Several U.S. retailers got off to an early start, as did some Canadian malls, The Globe and Mail’s Marina Strauss reports.

There’s always a morbid fascination on Black Friday with reports of people being trampled, or worse, though, so far, we haven’t seen much.

Last year, one Wal-Mart shopper pepper-sprayed fellow shoppers so she could beat them to an electronics sale, while another was shot in the foot during a robbery outside a store.

“Black Friday sales data will come streaming in through the weekend, but don’t expect reliable guidance on consumer spending trends, as changing store hours, new products and varying promotions can distort the year-to-year changes in early holiday spending,” said senior economist Sal Guatieri of BMO Nesbitt Burns.

“U.S. real consumer spending rose 2 per cent annualized in 2011Q4 and likely held to this modest pace in the current quarter, as improved household finances and confidence is tempered by still-modest job growth and potential looming tax increases in the new year,” he said in a research note.

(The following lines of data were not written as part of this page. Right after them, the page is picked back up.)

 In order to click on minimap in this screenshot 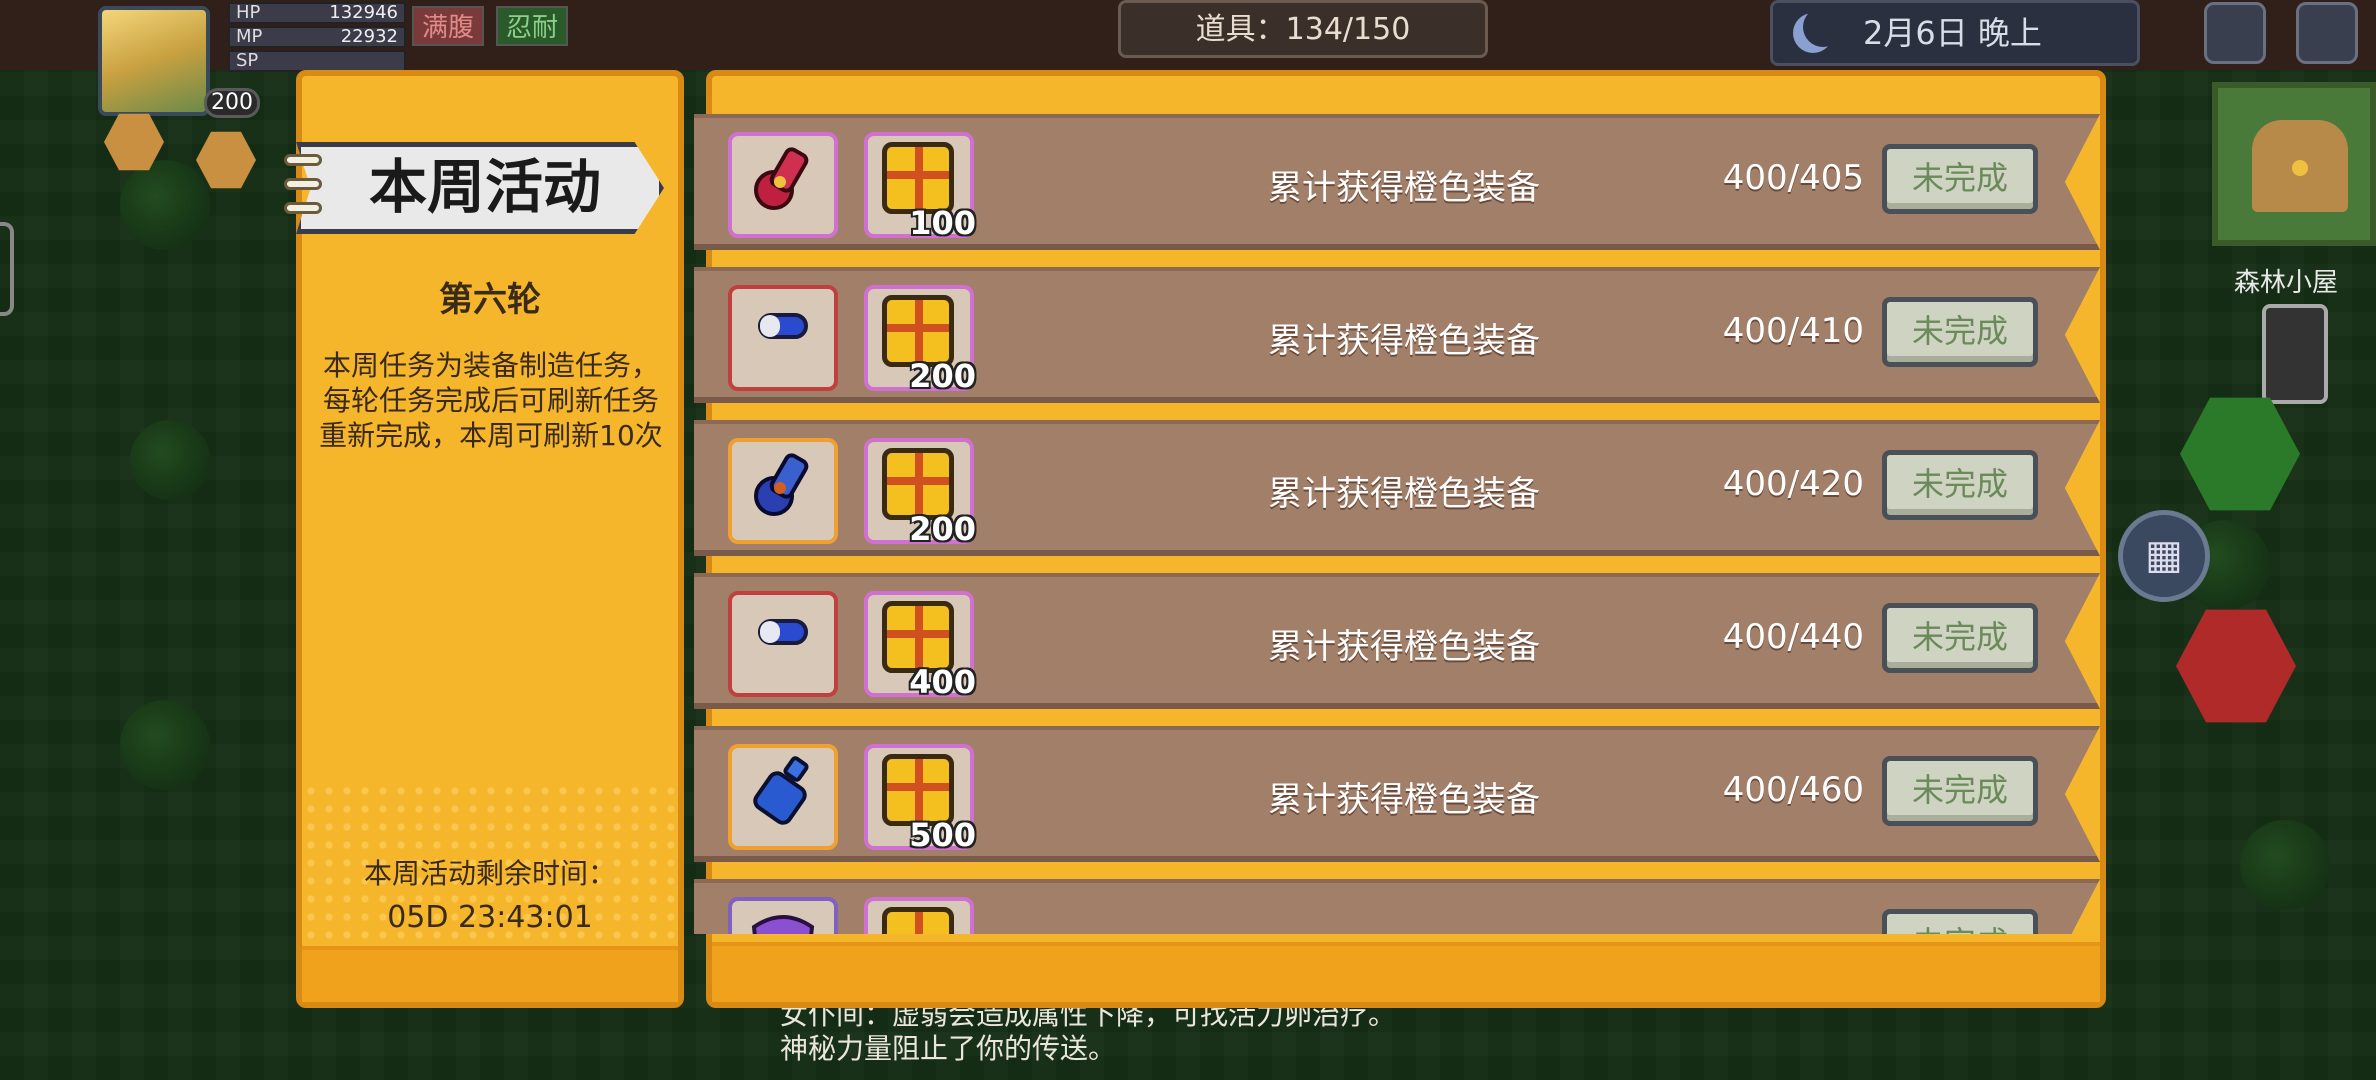, I will do `click(2294, 164)`.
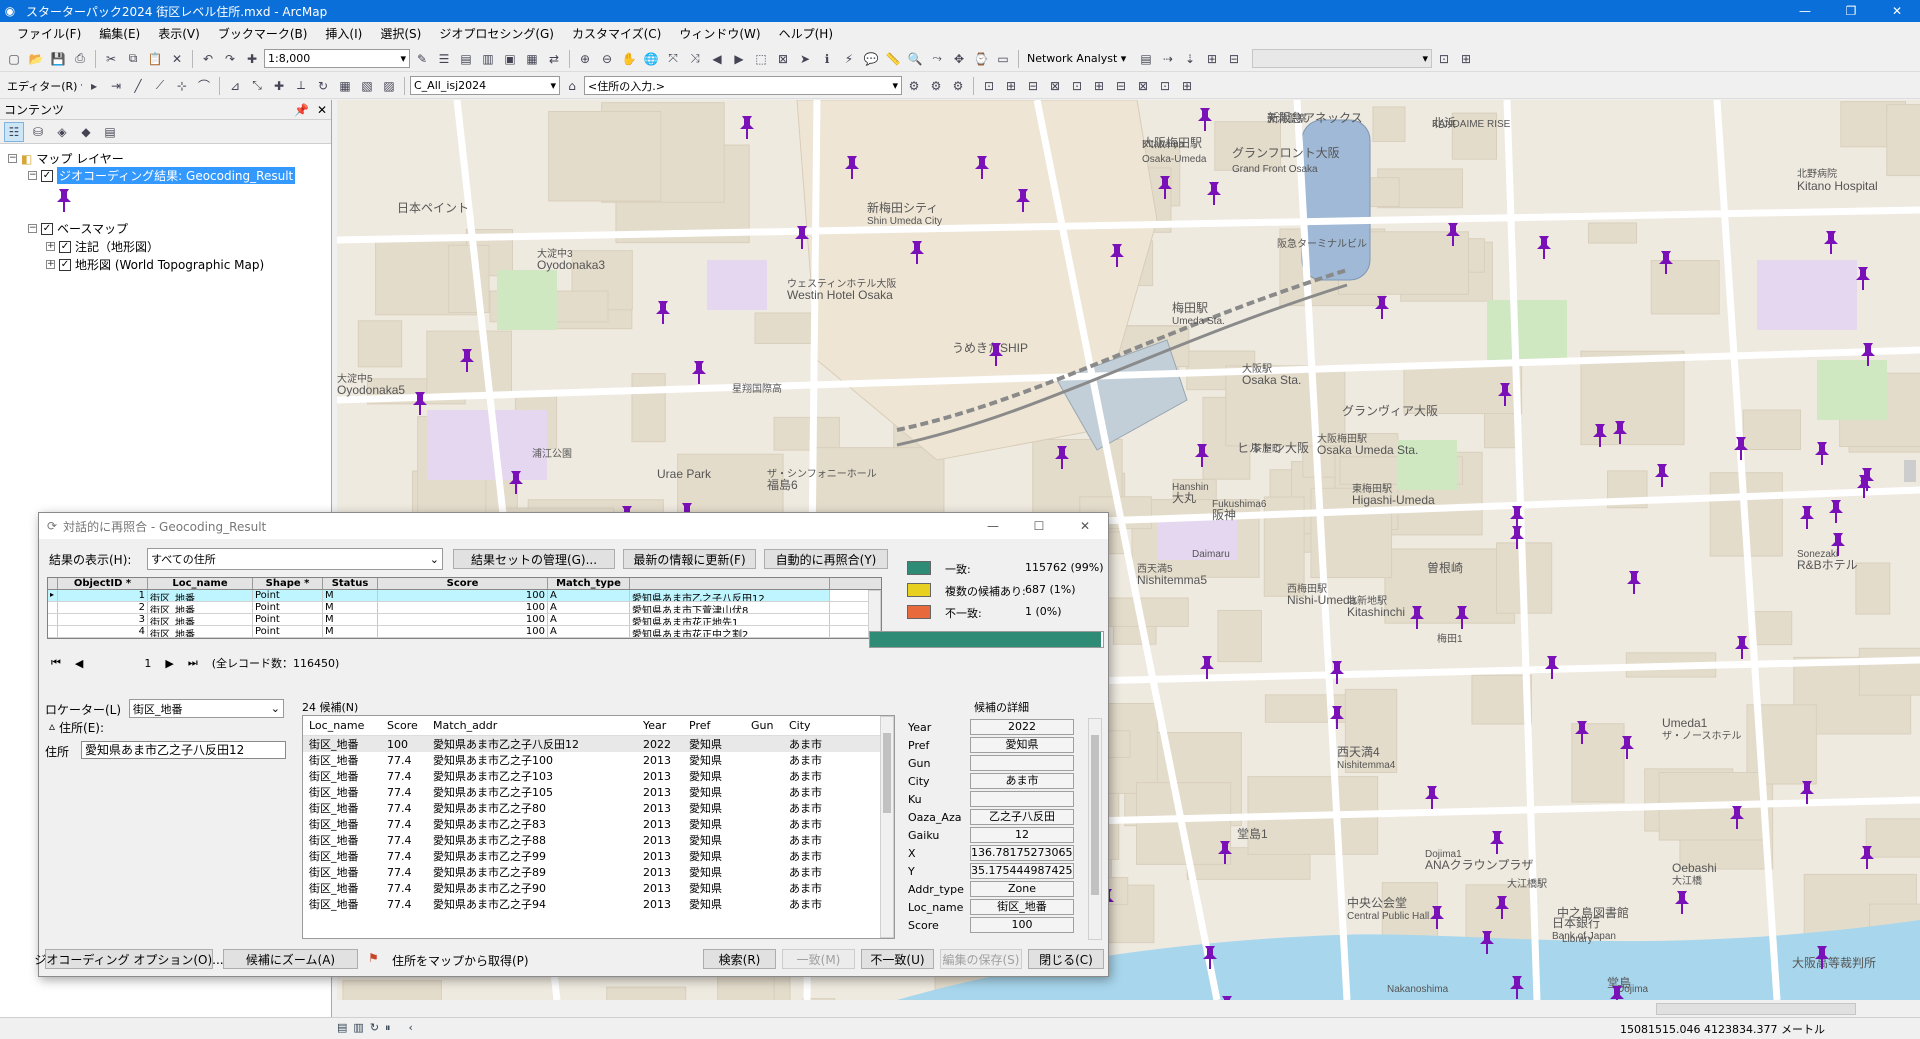 The width and height of the screenshot is (1920, 1039). What do you see at coordinates (488, 59) in the screenshot?
I see `search-window-icon: ▥` at bounding box center [488, 59].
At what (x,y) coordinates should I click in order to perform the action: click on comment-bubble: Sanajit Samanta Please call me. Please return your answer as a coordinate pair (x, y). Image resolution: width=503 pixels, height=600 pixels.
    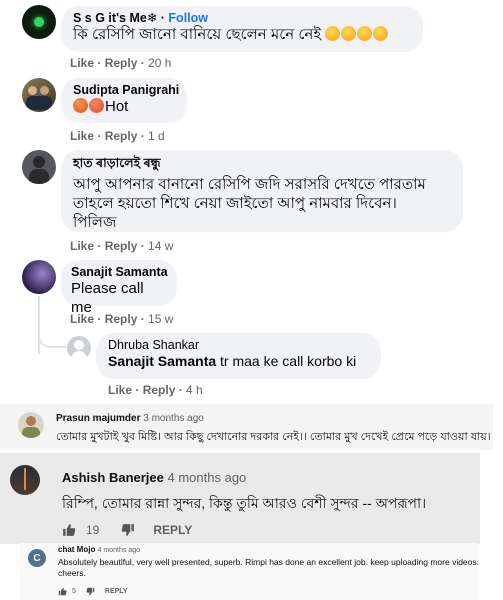
    Looking at the image, I should click on (119, 288).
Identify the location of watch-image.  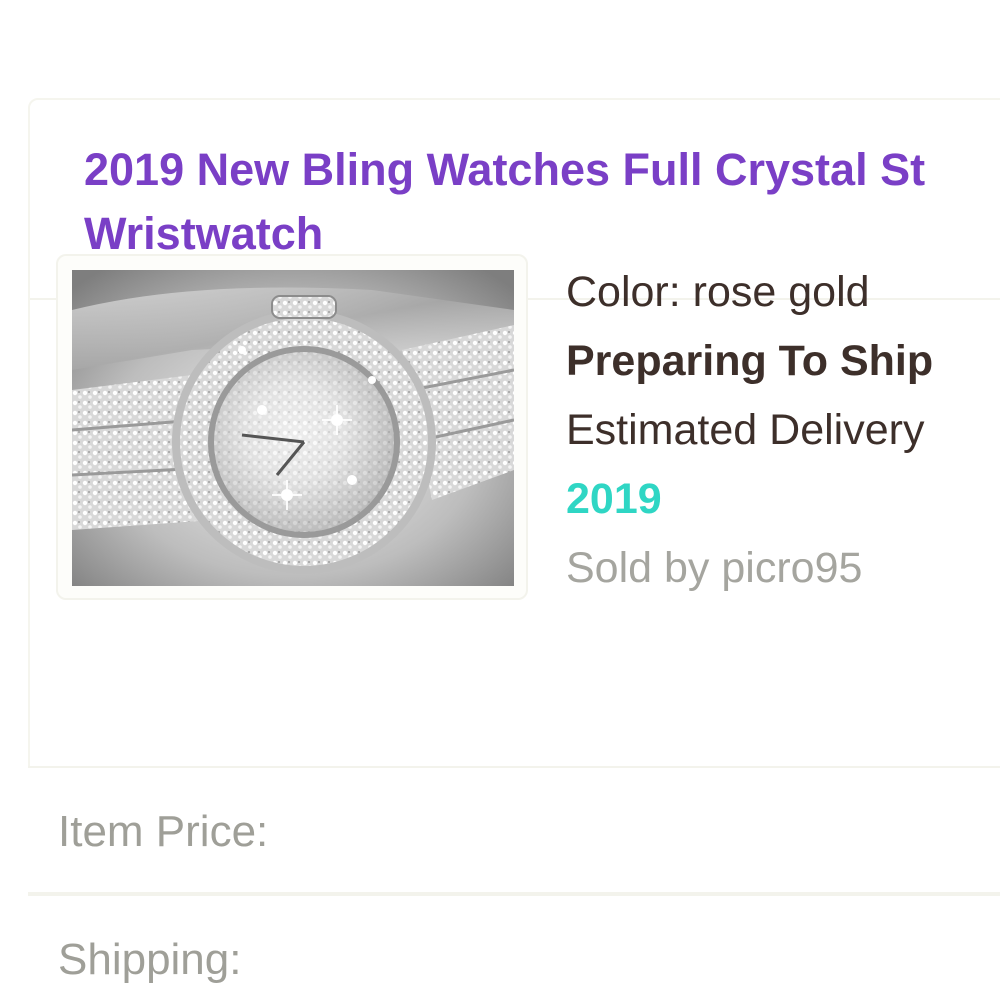
(293, 428).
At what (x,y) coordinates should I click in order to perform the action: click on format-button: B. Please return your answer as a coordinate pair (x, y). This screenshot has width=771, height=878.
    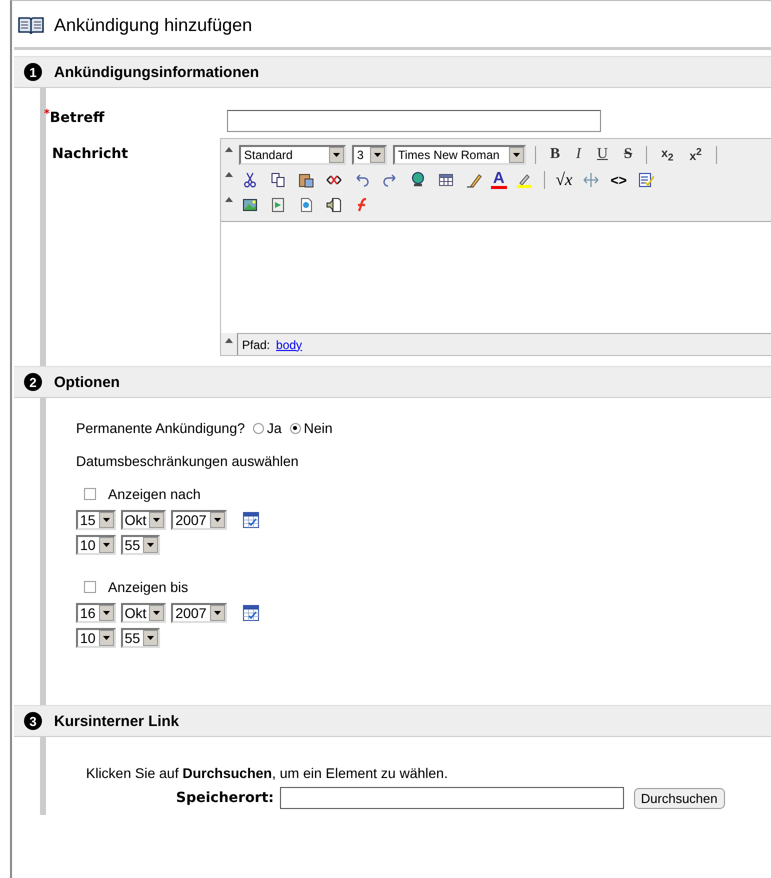
    Looking at the image, I should click on (556, 154).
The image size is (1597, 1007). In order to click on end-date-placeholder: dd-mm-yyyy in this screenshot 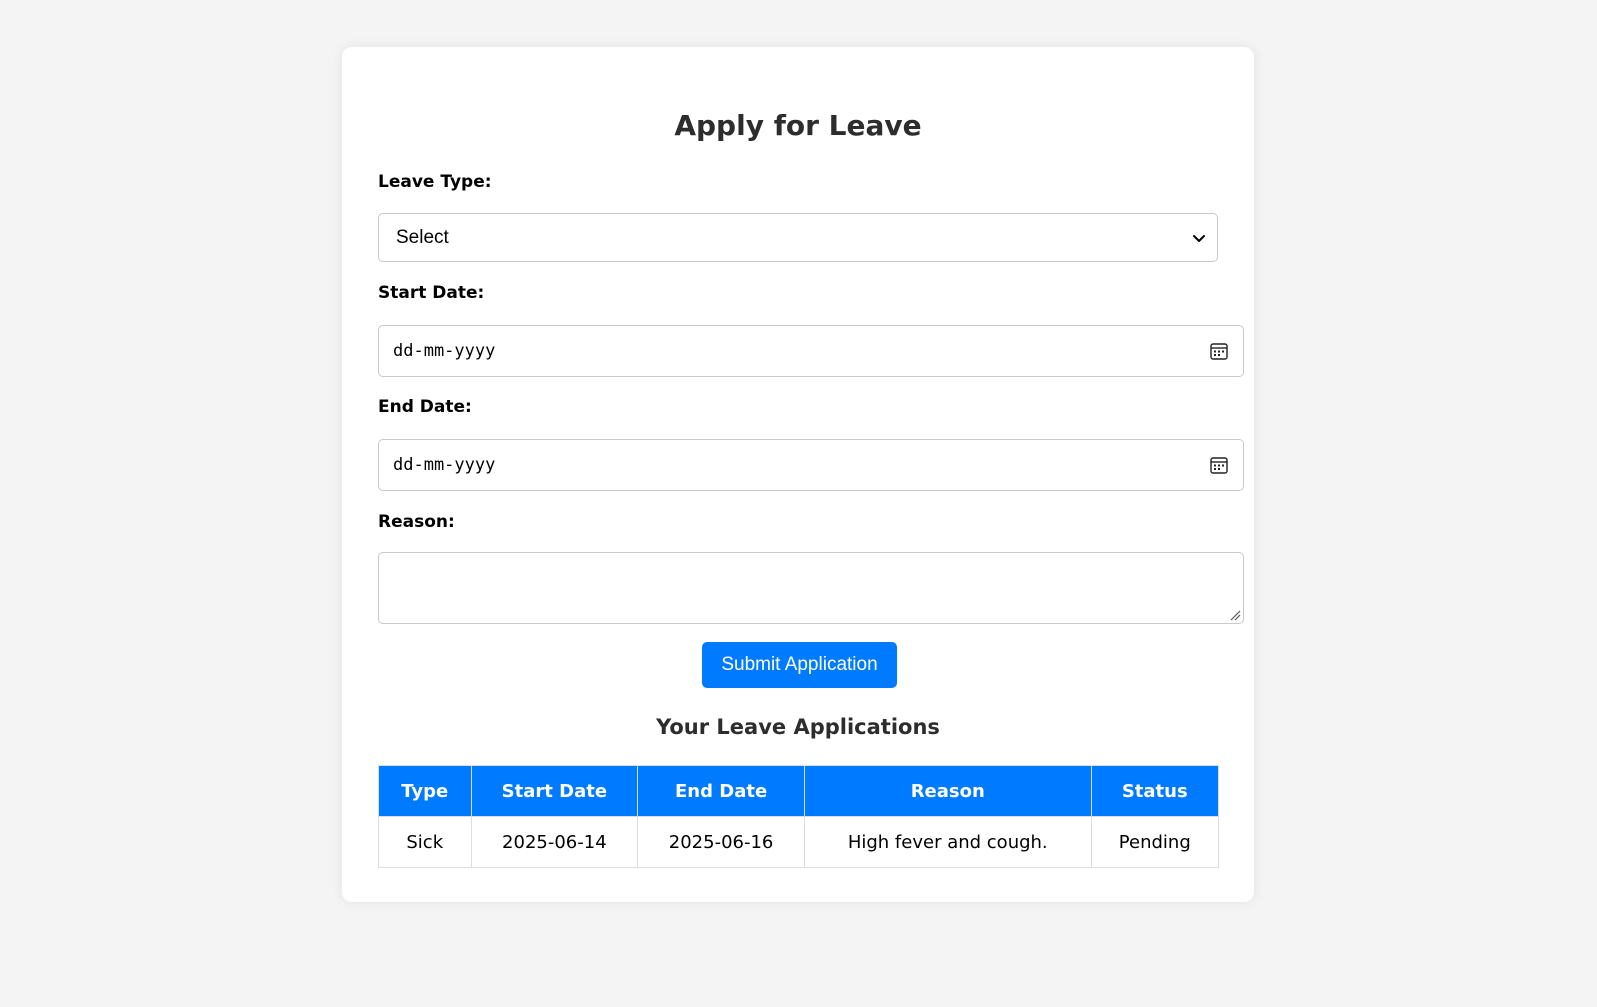, I will do `click(444, 465)`.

“In Canada, less borrowing in the face of elevated debts will dampen the holiday spirit. Note that retail sales rose just 1.8 per cent year-over-year in September, and half of the increase was due to new automobiles … which aren’t exactly the cheapest thing to give.”

S&P stands firm on France
Standard & Poor’s reaffirmed its ratings on France today, in the wake of an earlier downgrade by Moody’s Investors Service.

S&P had already cut its rating, and held it there in a second look.

“The affirmation reflects our opinion that the French government remains committed to budgetary and structural reforms that would build on the measures it has proposed so far and improve the country’s growth potential,” S&P said.

“In particular, in the face of uncertain economic growth prospects, the government has already taken steps toward restoring competitiveness … and toward compliance with its medium-term budgetary targets.”

Its outlook for France is still “negative,” which means a one-in-three chance of a downgrade next year.